Radiology and pathology are cornerstones of cancer diagnosis, the former allowing tumors to be accurately located and biopsied and the latter providing confirmation of their malignancy. Radiology has already ‘gone digital’. Without that process having taken place, many of today’s computer-aided imaging modalities would not be possible. Today, radiologists are just as comfortable looking at radiology images on computer screens as they are examining a conventional film X-ray on a light box. However, the same cannot be said for the world of pathology.
As part of their current practice, pathologists examine tissue slices, mounted on glass slides and treated with appropriate stains, through a microscope. Preparing the slides and getting them to the pathologist, as well as the pathologist’s interpretation procedure, are all time-consuming processes. Accurate interpretation, which is critical to the best outcome for the patient, requires a great deal of skill and experience. At the moment, few tools exist to accurately quantify features of the images that pathologists see through their microscopes.

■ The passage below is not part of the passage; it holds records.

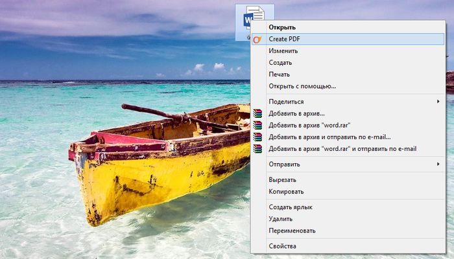
Task: Cut the file with 'Вырезать'
Action: coord(282,180)
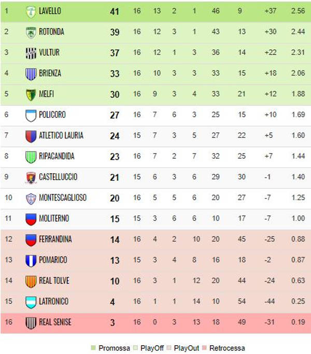Click the Real Tolve orange striped crest

(x=31, y=281)
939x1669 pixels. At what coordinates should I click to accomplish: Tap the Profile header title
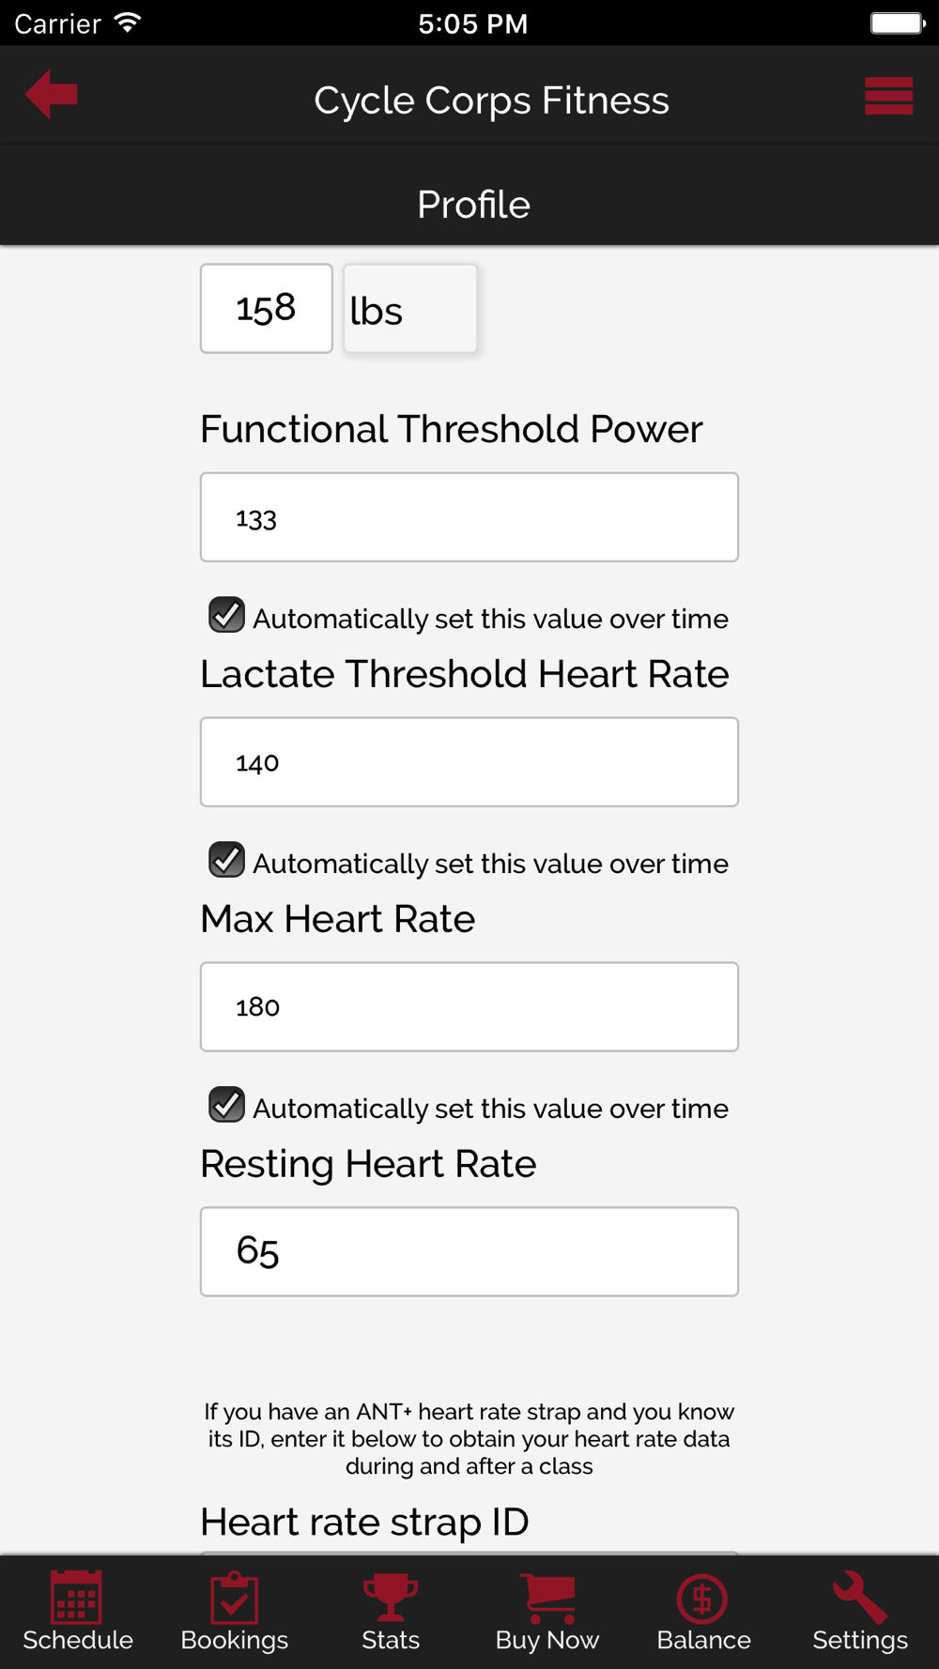[473, 205]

As part of its holistic care cycle approach to cancer care, Philips has explored many unmet needs in oncology. One of these is the ever-increasing demand for anatomic pathology-based diagnosis. The demographic shift to larger numbers of people in older age-groups means that there will be more people suffering from disease, much of it cancer. In addition, today’s high levels of obesity will expose a greater proportion of the population to the risk of cancer at an earlier age. On top of these factors, today’s complex mix of novel and proven therapies increasingly requires pathology data that targets the right therapy for the right patient at the right time (personalized medicine). However, the increased demand for pathology services is not currently being matched by the supply of skilled pathologists, who remain a scarce resource in most parts of the world. There is therefore a real need for technology that improves the efficiency of pathology labs while also improving the quality of diagnosis.
As has already been the case in radiology departments, the solution may lie in the digitization of pathology images, not only so that they can be more easily stored, retrieved, viewed and distributed but also so that image analysis software can be employed to help pathologists quantify what they see.
Philips’ integrated solutions for digital pathology will be designed to accomplish all of these objectives. They leverage its existing expertise in medical radiology imaging (e.g. X-ray and CT scans) and its expertise in radiology Picture Archiving and Communications Systems (PACS).
To capture the images, Philips is developing a slide scanner in close collaboration with leading pathology departments to ensure that it meets the requirements for a seamless fit into existing workflows. This includes the need for an intuitive user interface and a high level of automation. Furthermore, with its total slide handling and imaging time of less than 50 seconds per slide, plus the ability to pre-load up to 300 slides, the scanner will be designed to meet the high throughput requirements of pathology departments. The scanner will feature 40x optical magnification and a high-resolution image sensor, as well as dynamic autofocus techniques (originally developed by Philips for Blu-ray Disc players) to follow the contours of tissue slices, which are never perfectly flat.
Even though a pathology slide is relatively small (typically 1.5 cm x 1.5 cm), imaging tissue samples at the necessary resolution requires hundreds of millions of pixels and generates typical file sizes of around 10 GB per image (at 40x magnification). Therefore, pathology image management systems must be designed to efficiently store, retrieve and view these large digital image files. To meet this requirement, Philips’ system will be designed to handle data rates as high as 500 MB/sec. The company’s proprietary iSyntax image viewing technology will enable rapid panning and zooming for homing in on and viewing fine detail. The system will also include image analysis software for feature recognition and quantification. Furthermore, supporting information such as patient data and radiology images can be fed into the prototype system to produce a comprehensive overview.
Digitization of pathology images may also open up new ways of working to further improve the efficiency of pathology services. For example, seeking the expert opinion of external specialists may no longer involve physically sending slides to them. It may also no longer be necessary to locate pathology lab technicians and pathologists alongside one another in the same facility. The ability to rapidly communicate images between facilities could even allow the setting up of distributed pathology services based around virtual networks.
Philips is currently working with leading pathology departments to evaluate the technical feasibility of the system. In order to fully exploit the benefits of digital pathology, there is still much to be done. For example, no industry standard comparable to DICOM (Digital Imaging and Communications in Medicine – a standard for handling, storing, printing and transmitting information in medical imaging), currently exists for digital pathology images.
Philips therefore welcomes partnerships with organizations that can help to develop such standards. It is also actively seeking collaborations with companies that specialize in histological stains, staining techniques and other histopathology procedures in order to further develop the system – for example, to develop associated image analysis and clinical decision support tools.